§ Exercise
With the pictures removed, please write out every line below exactly as given.

§ Data records
======
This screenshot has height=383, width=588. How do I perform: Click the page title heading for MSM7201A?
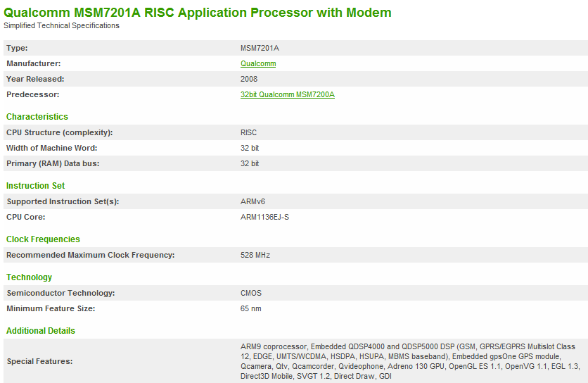[198, 13]

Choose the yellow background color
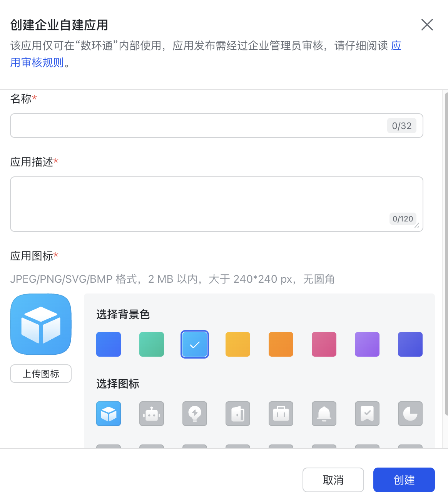[238, 344]
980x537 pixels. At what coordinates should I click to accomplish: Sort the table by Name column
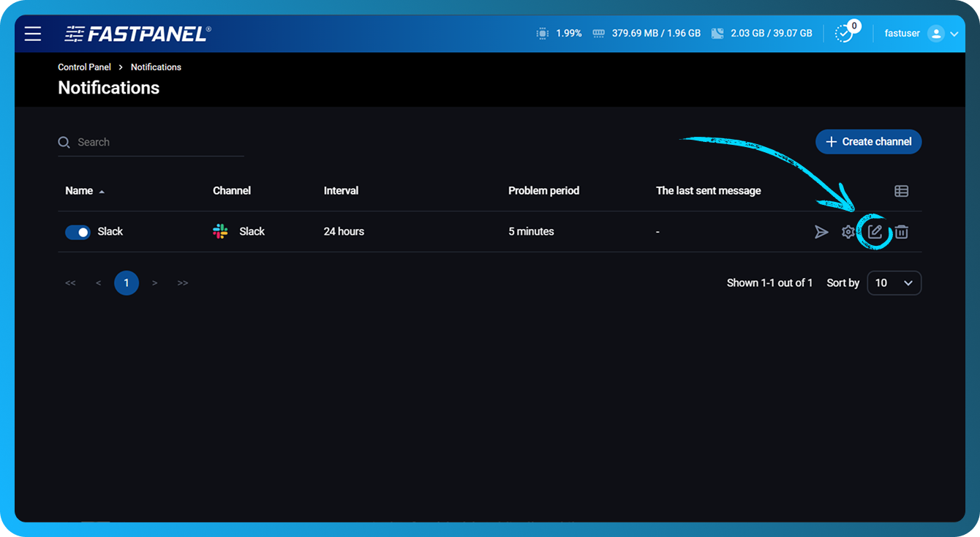coord(79,191)
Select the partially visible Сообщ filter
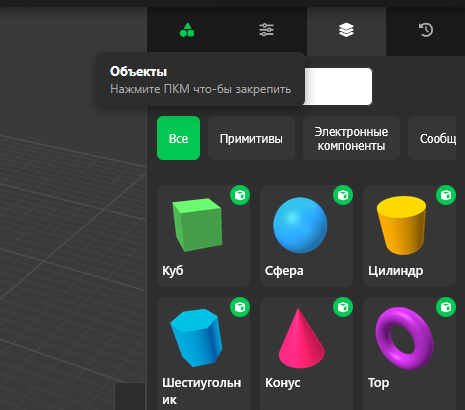Screen dimensions: 465x410 (432, 138)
======
§ Exercise solution
This screenshot has height=383, width=588. How do I perform: Click the page title heading for MSM7201A?
[198, 13]

Choose the yellow background color
[238, 344]
980x537 pixels. At what coordinates should I click to accomplish: Sort the table by Name column
coord(79,191)
Select the partially visible Сообщ filter
Screen dimensions: 465x410 (432, 138)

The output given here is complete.